• **Information given**

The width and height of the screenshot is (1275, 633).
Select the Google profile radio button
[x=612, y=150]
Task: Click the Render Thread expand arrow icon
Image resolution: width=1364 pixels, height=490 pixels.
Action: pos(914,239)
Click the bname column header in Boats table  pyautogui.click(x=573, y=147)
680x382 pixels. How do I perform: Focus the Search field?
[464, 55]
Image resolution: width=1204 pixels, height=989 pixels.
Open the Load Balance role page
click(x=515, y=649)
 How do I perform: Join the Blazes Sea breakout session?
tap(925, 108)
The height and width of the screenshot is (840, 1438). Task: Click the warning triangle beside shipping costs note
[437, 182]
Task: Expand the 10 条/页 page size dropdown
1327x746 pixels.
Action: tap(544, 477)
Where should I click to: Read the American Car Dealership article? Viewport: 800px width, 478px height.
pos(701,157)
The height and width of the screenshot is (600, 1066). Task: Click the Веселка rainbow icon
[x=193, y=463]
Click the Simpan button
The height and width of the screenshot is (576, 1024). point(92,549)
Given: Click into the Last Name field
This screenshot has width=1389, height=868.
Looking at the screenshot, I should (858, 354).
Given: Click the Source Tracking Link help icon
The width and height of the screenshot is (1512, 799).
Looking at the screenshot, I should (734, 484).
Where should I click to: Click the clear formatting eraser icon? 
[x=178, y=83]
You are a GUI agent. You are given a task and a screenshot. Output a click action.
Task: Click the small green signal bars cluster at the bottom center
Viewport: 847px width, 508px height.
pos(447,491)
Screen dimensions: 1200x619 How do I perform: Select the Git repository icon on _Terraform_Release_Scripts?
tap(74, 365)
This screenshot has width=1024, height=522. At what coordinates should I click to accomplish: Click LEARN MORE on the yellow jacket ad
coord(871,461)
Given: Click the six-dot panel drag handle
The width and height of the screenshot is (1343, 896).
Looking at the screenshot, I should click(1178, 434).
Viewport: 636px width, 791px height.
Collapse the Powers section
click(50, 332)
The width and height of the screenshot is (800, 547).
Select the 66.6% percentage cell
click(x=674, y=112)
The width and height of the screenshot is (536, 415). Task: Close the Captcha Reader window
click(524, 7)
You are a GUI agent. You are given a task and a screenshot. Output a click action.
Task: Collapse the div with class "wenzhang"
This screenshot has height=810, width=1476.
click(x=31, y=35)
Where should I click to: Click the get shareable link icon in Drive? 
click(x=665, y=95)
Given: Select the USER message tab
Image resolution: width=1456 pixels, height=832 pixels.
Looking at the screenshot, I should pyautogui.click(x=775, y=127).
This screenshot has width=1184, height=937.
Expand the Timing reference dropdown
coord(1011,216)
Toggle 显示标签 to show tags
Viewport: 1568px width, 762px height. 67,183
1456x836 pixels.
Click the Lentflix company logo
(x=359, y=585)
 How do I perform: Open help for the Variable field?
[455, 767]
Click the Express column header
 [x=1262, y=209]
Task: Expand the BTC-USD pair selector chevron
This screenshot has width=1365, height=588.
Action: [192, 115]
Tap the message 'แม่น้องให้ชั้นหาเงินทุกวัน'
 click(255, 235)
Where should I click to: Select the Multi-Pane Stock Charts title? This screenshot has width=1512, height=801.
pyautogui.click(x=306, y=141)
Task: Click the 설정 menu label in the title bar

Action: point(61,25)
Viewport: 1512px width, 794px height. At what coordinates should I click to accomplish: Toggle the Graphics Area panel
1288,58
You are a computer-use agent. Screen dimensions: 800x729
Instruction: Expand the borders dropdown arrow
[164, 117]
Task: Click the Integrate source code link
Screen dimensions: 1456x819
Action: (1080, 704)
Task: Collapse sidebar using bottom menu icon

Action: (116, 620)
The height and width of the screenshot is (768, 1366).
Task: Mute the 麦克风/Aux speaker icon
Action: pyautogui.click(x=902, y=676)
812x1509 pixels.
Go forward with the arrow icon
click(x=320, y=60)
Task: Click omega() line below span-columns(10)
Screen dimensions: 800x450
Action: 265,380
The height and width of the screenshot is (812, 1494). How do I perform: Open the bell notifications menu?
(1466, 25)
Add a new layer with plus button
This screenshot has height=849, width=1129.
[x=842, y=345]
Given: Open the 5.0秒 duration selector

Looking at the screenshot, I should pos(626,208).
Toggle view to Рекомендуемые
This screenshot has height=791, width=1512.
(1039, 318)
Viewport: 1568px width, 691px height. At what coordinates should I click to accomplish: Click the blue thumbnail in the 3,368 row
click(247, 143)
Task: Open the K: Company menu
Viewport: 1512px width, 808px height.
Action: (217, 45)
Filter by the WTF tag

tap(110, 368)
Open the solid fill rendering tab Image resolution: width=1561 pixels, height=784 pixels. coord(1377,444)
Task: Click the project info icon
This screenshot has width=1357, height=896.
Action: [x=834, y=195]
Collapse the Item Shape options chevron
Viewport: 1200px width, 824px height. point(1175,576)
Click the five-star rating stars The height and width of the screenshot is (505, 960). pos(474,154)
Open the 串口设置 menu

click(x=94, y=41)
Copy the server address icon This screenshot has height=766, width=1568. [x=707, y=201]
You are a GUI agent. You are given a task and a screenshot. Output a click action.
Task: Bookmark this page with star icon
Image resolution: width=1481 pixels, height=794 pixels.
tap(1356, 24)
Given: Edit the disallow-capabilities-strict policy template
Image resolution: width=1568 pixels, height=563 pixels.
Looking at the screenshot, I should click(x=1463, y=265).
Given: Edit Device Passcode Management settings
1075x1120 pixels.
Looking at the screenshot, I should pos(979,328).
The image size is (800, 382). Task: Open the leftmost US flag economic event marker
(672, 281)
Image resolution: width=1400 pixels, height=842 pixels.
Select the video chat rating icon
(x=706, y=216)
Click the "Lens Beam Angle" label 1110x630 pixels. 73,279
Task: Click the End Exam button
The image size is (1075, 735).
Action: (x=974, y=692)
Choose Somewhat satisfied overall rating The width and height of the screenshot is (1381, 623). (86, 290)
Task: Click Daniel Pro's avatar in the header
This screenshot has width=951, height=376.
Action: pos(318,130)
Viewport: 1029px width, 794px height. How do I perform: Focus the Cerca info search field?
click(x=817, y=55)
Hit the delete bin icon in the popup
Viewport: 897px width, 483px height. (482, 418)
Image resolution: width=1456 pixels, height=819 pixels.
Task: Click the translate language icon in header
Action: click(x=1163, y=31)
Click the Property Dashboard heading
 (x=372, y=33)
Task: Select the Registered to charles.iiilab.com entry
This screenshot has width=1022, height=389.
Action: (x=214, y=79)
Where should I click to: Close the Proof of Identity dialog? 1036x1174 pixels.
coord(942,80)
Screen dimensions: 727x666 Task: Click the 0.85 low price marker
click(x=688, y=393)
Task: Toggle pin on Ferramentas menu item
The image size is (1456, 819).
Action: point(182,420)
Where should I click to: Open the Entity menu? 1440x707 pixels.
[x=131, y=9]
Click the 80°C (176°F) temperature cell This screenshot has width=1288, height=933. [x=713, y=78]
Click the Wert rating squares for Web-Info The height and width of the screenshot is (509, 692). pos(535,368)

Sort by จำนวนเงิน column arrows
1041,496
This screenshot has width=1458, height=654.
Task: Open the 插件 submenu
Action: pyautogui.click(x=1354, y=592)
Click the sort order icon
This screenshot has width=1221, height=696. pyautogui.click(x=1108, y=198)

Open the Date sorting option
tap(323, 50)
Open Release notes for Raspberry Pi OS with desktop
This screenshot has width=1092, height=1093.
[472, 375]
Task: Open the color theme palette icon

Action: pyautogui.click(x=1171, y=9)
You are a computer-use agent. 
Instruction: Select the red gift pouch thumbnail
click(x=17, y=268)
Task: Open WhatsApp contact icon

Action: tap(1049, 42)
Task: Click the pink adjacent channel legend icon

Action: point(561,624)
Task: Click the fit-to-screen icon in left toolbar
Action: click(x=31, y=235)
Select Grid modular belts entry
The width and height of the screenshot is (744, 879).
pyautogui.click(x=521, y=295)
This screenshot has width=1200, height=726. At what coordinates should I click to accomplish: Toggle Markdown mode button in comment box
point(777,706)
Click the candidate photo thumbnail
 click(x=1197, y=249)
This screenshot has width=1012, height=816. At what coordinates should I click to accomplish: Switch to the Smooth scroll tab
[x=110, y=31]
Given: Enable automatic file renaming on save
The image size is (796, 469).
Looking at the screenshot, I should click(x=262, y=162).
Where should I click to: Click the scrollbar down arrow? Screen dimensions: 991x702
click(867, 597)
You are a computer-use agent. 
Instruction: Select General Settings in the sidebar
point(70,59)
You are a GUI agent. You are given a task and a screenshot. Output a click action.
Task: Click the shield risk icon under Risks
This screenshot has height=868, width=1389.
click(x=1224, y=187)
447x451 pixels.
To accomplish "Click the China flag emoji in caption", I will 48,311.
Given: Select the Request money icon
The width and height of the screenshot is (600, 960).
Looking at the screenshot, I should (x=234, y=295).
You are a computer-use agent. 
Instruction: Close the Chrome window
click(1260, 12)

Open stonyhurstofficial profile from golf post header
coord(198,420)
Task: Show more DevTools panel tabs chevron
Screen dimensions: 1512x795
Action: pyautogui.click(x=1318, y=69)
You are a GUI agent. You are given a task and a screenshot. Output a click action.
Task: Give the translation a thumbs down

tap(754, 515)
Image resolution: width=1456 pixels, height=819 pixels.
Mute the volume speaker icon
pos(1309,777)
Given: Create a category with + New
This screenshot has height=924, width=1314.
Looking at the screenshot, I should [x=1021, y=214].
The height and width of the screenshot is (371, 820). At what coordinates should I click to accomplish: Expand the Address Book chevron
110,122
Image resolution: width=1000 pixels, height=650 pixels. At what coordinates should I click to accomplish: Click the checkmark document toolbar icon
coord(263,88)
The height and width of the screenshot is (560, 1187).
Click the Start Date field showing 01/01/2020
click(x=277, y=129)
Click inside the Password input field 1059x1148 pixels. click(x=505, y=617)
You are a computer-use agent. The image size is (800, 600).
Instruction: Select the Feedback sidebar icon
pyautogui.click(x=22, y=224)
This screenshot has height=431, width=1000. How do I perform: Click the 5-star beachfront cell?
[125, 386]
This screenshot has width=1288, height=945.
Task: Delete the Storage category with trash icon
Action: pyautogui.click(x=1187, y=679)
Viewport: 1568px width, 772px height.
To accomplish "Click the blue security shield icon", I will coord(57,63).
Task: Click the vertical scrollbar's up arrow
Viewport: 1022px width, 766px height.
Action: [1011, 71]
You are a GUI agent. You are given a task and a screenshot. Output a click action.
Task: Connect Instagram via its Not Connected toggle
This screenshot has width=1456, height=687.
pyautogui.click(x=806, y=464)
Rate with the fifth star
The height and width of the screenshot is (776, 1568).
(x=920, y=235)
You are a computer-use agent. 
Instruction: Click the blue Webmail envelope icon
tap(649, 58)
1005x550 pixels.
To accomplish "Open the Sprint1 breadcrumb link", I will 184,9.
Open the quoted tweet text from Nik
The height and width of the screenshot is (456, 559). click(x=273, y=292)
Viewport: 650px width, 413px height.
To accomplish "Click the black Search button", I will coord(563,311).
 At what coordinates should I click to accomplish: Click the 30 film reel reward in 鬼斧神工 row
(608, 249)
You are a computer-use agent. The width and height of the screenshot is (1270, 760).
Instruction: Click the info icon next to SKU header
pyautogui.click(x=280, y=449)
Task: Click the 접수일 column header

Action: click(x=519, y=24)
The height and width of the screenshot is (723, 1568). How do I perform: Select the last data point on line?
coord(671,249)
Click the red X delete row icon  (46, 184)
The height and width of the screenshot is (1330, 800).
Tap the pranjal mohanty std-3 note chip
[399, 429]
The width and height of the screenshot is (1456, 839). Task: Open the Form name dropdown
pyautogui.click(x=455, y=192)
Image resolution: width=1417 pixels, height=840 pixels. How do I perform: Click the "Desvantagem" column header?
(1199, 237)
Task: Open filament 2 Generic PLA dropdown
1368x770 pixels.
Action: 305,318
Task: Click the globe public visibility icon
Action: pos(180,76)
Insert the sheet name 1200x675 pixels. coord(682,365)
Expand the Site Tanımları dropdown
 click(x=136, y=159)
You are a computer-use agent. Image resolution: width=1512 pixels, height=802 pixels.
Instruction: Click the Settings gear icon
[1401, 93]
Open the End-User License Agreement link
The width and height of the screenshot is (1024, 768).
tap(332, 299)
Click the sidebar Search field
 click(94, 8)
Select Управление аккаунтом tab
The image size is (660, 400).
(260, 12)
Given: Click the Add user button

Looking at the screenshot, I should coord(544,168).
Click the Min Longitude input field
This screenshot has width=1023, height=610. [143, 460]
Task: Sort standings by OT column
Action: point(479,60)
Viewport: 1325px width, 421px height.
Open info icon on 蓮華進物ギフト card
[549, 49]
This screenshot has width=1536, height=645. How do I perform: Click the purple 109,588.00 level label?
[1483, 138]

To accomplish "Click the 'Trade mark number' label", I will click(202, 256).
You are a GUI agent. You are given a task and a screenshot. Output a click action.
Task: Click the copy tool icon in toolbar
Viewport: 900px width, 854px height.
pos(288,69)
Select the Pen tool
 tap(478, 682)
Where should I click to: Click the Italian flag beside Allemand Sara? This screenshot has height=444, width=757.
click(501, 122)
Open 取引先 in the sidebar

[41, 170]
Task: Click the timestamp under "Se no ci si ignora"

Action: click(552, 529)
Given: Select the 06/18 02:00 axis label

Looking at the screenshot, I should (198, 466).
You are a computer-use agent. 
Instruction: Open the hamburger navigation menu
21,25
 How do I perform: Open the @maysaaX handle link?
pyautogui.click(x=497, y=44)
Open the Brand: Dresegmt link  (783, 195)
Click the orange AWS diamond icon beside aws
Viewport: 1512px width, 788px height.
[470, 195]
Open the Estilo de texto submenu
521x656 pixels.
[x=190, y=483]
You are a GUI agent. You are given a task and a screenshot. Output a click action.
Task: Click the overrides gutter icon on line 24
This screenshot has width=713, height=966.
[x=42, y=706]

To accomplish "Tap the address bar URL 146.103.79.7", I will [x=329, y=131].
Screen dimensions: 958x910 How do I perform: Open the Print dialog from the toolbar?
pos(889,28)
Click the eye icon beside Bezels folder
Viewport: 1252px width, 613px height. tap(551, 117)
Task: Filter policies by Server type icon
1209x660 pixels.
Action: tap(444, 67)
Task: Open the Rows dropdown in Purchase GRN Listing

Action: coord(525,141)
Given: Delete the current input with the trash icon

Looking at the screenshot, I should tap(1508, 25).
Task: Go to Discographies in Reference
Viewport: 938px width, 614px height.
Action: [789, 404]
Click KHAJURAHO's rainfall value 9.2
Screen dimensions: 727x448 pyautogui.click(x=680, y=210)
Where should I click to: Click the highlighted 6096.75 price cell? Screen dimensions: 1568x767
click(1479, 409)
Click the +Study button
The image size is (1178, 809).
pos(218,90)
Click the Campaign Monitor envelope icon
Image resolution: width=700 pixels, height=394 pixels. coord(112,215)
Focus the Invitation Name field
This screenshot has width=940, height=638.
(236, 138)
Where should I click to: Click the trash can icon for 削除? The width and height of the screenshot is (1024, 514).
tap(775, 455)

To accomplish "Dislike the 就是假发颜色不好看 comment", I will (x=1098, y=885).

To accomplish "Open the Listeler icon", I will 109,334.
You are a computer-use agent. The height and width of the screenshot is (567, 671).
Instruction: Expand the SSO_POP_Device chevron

• **Exercise brief**
Update the data from the line with "Click the sort order icon" to the line with "Action: pyautogui.click(x=1171, y=9)" by replacing "palette" with "swatch", leaving everything else unchanged. Give back only those lines.

• **Written response**
Click the sort order icon
This screenshot has width=1221, height=696. pyautogui.click(x=1108, y=198)

Open the Date sorting option
tap(323, 50)
Open Release notes for Raspberry Pi OS with desktop
This screenshot has width=1092, height=1093.
[472, 375]
Task: Open the color theme swatch icon

Action: pyautogui.click(x=1171, y=9)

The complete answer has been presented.